Directions: Rewrite the data from the line containing "Image resolution: width=1316" through the last line, swapping "shading group" for "material group" and keeping everything else the same. Leave the pictures out.

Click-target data
-- Start --
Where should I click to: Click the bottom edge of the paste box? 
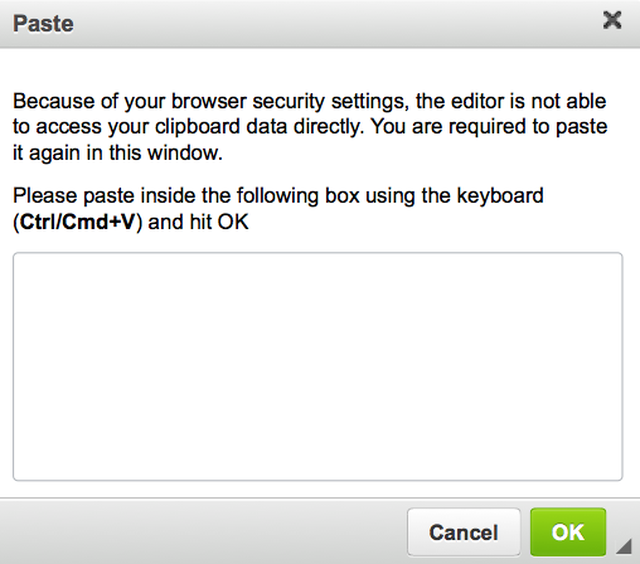[x=318, y=480]
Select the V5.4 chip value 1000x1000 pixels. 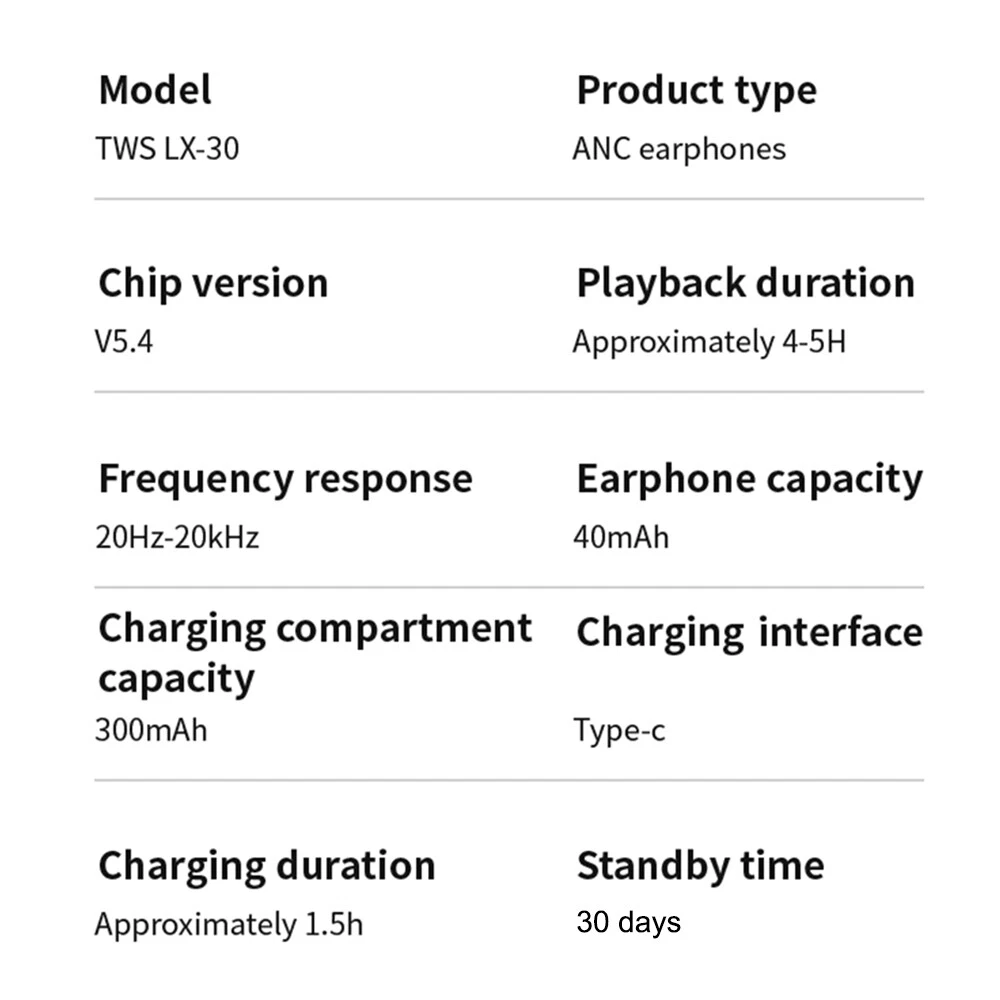tap(124, 342)
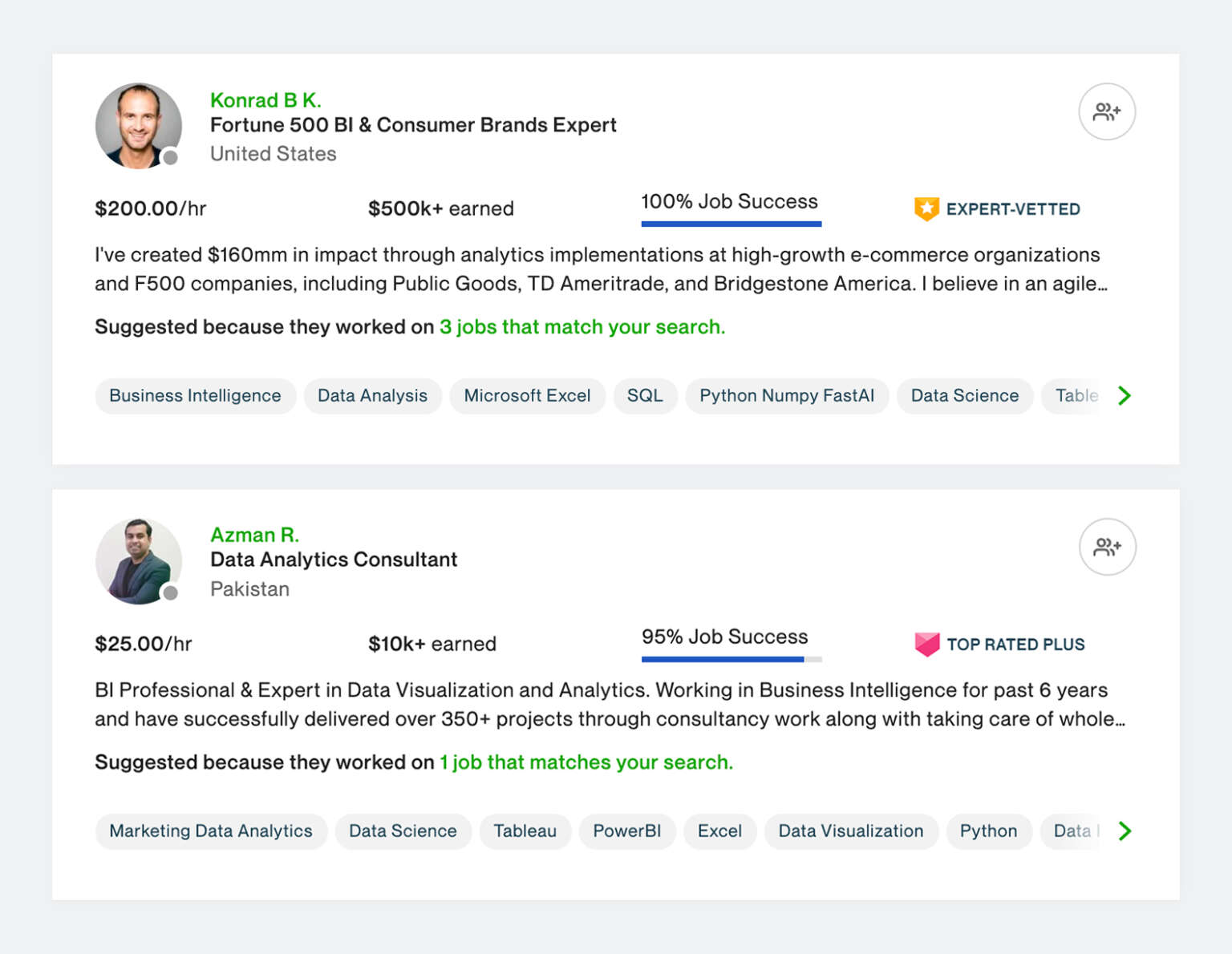1232x954 pixels.
Task: Click the Top Rated Plus badge icon
Action: 927,643
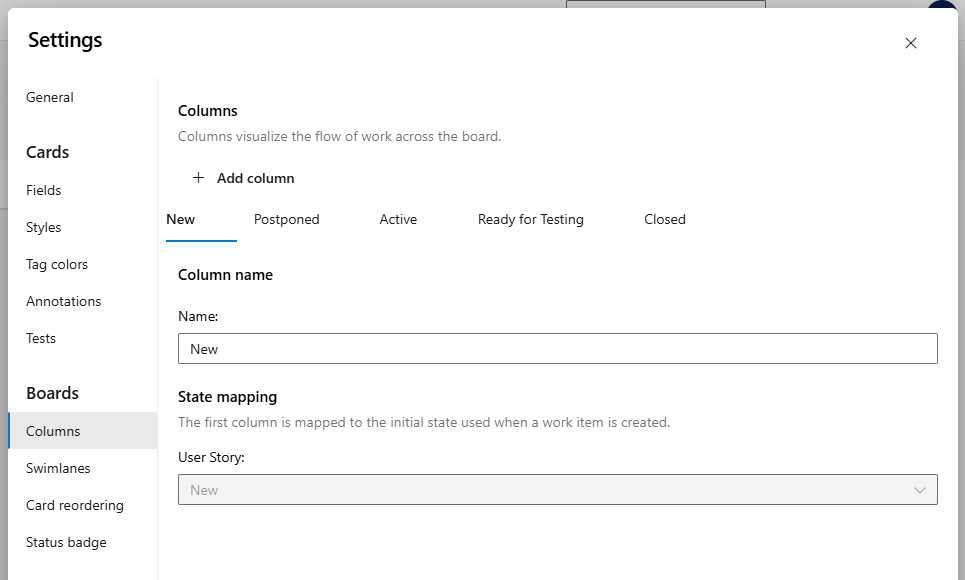This screenshot has height=580, width=965.
Task: Open the Fields settings page
Action: 44,190
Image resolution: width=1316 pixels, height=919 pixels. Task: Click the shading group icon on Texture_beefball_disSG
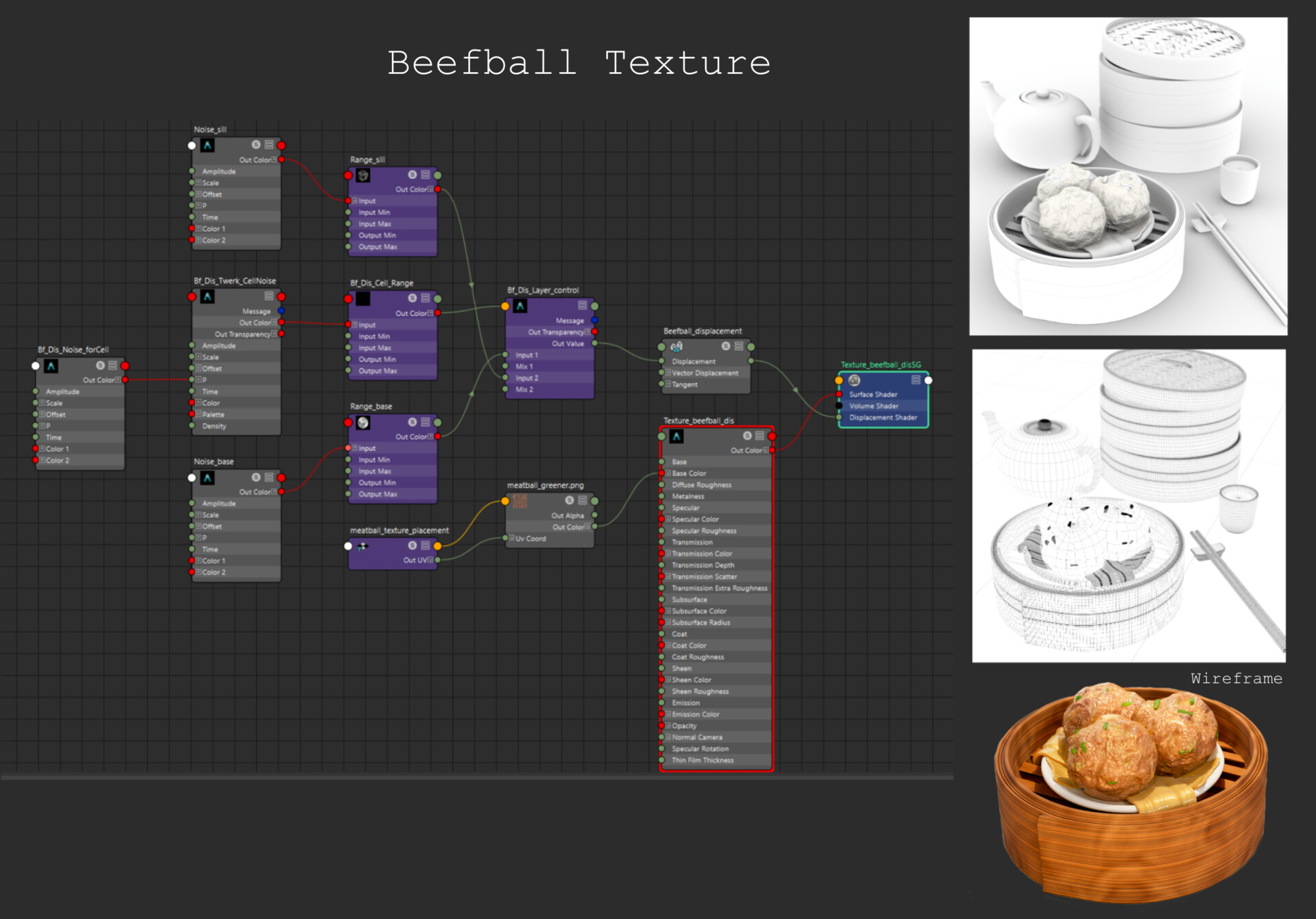pos(854,380)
-- End --
Solution for this exercise:
Image resolution: width=1316 pixels, height=919 pixels. Task: Click the material group icon on Texture_beefball_disSG
pos(854,380)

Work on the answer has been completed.